Please reproduce exactly the lines from the start of the records through the one containing "Карим Масимов вылетел", and nothing more.

────────────────

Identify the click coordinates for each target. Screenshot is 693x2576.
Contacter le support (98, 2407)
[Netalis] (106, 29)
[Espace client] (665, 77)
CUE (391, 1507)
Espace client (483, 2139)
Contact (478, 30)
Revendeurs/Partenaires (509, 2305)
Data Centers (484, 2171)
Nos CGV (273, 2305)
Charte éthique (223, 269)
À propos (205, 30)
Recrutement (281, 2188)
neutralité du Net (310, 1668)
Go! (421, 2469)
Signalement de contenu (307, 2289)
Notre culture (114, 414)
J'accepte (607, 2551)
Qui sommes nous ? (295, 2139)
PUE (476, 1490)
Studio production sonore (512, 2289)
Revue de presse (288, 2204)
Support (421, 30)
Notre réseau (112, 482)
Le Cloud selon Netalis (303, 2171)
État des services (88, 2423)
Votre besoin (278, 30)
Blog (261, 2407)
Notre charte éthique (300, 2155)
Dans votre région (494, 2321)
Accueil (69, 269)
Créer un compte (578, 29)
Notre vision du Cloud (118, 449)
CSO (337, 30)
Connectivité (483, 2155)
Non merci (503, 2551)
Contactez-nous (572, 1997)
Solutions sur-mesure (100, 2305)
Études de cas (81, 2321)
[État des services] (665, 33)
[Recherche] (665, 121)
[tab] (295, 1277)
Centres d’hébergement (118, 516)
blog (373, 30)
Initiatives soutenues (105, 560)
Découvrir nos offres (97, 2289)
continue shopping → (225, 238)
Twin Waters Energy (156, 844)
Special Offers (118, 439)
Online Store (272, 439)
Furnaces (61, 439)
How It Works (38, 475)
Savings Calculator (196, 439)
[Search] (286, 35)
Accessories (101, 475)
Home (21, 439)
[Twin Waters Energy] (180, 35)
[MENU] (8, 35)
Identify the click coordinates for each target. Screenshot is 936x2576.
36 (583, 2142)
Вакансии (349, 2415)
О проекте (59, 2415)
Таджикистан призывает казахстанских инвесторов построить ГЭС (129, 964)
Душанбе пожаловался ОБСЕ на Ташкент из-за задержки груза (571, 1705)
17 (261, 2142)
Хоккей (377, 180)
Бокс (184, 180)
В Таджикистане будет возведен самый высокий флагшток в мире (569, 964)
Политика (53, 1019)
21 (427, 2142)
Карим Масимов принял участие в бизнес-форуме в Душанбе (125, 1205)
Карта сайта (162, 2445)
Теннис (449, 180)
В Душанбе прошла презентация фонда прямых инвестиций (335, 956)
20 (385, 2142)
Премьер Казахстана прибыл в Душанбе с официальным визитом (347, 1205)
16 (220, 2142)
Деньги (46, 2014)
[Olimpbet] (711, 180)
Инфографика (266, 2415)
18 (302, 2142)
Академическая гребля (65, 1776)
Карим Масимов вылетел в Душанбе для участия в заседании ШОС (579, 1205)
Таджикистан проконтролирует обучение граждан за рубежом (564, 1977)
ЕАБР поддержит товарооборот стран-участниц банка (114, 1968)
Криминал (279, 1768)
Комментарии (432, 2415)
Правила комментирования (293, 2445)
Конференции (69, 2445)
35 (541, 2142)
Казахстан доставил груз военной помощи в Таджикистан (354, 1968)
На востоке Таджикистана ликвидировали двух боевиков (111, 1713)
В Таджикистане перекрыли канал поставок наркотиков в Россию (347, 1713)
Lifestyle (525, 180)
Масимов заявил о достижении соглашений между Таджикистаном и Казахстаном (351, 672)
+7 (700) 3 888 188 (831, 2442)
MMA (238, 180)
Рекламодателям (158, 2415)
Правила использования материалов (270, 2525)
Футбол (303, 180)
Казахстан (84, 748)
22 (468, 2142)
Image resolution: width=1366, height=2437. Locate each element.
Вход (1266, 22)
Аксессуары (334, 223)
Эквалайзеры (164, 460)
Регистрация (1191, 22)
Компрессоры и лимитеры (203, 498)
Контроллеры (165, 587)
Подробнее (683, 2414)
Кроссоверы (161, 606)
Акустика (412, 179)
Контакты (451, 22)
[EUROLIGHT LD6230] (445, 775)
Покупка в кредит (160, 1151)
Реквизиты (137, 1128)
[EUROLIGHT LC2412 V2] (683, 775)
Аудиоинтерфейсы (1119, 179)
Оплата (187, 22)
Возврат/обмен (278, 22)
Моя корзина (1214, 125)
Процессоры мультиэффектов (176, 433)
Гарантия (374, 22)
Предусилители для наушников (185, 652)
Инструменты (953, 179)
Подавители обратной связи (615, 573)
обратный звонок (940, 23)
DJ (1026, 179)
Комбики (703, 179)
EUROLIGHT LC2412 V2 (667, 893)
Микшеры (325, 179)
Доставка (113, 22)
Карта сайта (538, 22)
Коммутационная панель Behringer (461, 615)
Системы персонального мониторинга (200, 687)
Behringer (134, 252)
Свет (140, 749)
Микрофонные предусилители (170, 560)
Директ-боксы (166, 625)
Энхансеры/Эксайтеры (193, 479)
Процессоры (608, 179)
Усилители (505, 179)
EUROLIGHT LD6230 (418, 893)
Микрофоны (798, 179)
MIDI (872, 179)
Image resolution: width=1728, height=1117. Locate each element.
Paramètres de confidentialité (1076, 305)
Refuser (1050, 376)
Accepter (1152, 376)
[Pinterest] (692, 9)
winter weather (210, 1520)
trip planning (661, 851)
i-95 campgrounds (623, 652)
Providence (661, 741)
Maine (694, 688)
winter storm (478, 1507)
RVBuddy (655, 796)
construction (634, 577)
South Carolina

────────────────

» **SOLUTION TO THIS PROBLEM**
Identify the click coordinates for each target. Screenshot is 693x2576.
Contacter le support (98, 2407)
[Netalis] (106, 29)
[Espace client] (665, 77)
CUE (391, 1507)
Espace client (483, 2139)
Contact (478, 30)
Revendeurs/Partenaires (509, 2305)
Data Centers (484, 2171)
Nos CGV (273, 2305)
Charte éthique (223, 269)
À propos (205, 30)
Recrutement (281, 2188)
neutralité du Net (310, 1668)
Go! (421, 2469)
Signalement de contenu (307, 2289)
Notre culture (114, 414)
J'accepte (607, 2551)
Qui sommes nous ? (295, 2139)
PUE (476, 1490)
Studio production sonore (512, 2289)
Revue de presse (288, 2204)
Support (421, 30)
Notre réseau (112, 482)
Le Cloud selon Netalis (303, 2171)
État des services (88, 2423)
Votre besoin (278, 30)
Blog (261, 2407)
Notre charte éthique (300, 2155)
Dans votre région (494, 2321)
Accueil (69, 269)
Créer un compte (578, 29)
Notre vision du Cloud (118, 449)
CSO (337, 30)
Connectivité (483, 2155)
Non merci (503, 2551)
Contactez-nous (572, 1997)
Solutions sur-mesure (100, 2305)
Études de cas (81, 2321)
[État des services] (665, 33)
[Recherche] (665, 121)
[tab] (295, 1277)
Centres d’hébergement (118, 516)
blog (373, 30)
Initiatives soutenues (105, 560)
Découvrir nos offres (97, 2289)
continue shopping → (225, 238)
Twin Waters Energy (156, 844)
Special Offers (118, 439)
Online Store (272, 439)
Furnaces (61, 439)
How It Works (38, 475)
Savings Calculator (196, 439)
[Search] (286, 35)
Accessories (101, 475)
Home (21, 439)
[Twin Waters Energy] (180, 35)
[MENU] (8, 35)
Identify the click coordinates for each target. Screenshot is 936x2576.
36 (583, 2142)
Вакансии (349, 2415)
О проекте (59, 2415)
Таджикистан призывает казахстанских инвесторов построить ГЭС (129, 964)
Душанбе пожаловался ОБСЕ на Ташкент из-за задержки груза (571, 1705)
17 (261, 2142)
Хоккей (377, 180)
Бокс (184, 180)
В Таджикистане будет возведен самый высокий флагшток в мире (569, 964)
Политика (53, 1019)
21 (427, 2142)
Карим Масимов принял участие в бизнес-форуме в Душанбе (125, 1205)
Карта сайта (162, 2445)
Теннис (449, 180)
В Душанбе прошла презентация фонда прямых инвестиций (335, 956)
20 (385, 2142)
Премьер Казахстана прибыл в Душанбе с официальным визитом (347, 1205)
16 (220, 2142)
Деньги (46, 2014)
[Olimpbet] (711, 180)
Инфографика (266, 2415)
18 (302, 2142)
Академическая гребля (65, 1776)
Карим Масимов вылетел в Душанбе для участия в заседании ШОС (579, 1205)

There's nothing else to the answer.